Board members serve two-year terms, with half of the board facing reappointment each year. Every two years members must be reappointed by the borough president. There is no limit on how many terms a board member can serve.
Boards hold a meeting once a month that is open to the public. The locations of these meetings may change, but they are usually held at the same time each month. Boards post the times of their meetings on their websites.
Each board hires a District Manager, who serves as the day-to-day administrator of the Community Board. A board also elects a chairperson who also serves on a separate Borough Board along with the borough president and City Council members who represent the borough. The borough board manages plans for the borough and settles disputes between community boards.
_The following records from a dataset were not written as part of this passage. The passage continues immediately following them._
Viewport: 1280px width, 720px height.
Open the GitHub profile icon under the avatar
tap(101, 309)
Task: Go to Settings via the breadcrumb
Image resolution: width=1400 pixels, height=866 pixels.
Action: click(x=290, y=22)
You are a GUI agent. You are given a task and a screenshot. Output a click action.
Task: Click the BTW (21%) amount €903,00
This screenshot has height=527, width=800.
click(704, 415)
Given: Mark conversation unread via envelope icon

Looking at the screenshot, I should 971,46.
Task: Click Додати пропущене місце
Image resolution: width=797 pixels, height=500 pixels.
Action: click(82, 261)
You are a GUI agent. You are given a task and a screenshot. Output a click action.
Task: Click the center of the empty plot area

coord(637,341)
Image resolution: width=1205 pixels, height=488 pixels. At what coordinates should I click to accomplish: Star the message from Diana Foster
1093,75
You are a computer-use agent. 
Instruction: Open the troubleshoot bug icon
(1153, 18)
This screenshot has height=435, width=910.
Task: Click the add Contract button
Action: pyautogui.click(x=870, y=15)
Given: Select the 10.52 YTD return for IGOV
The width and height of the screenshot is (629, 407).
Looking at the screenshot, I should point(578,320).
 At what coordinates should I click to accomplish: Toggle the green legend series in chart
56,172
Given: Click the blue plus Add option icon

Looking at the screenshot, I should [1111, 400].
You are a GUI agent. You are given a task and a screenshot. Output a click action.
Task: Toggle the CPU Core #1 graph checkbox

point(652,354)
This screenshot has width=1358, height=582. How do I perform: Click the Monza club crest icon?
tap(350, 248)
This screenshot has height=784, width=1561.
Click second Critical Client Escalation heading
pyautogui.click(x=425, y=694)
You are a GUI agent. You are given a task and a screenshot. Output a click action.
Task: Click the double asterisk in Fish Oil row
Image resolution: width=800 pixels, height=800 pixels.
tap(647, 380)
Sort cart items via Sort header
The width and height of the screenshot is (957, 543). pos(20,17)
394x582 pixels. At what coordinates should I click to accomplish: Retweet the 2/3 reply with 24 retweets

Chairpersons are only allowed to vote on borough board decisions that will directly affect their district.
Community boards are broken up into subcommittees. Committees vary among districts, as boards choose the committees they think will best serve the district. Committees help decide what issues will be brought to the board at the monthly meeting. Community boards often appoint non-members to committees to add an outside perspective.
To join a community board you must be a New York City resident and live, work or have significant interest in the district of the board you wish to join. The borough presidents advise that you attend a few meetings before you consider applying. You must then submit an application to your borough president via these links:
In addition to your application, you must also submit a resume or biography. You will also be required to verify your New York City residency.
After all documents have been submitted, your application will be reviewed by the borough president’s office. The review process varies between boroughs, but applicants who stand out will be interviewed by members of the borough president’s staff. The borough president will then make the final decision on appointments.
Board Members are usually appointed sometime between April and June. Most of the Boroughs have passed their deadlines for 2013 applications. While deadlines vary between boroughs, deadlines are usually between January and March.
While it may be too late to join a Community Board this year, you can still get involved by attending meetings and joining committees as a non-member.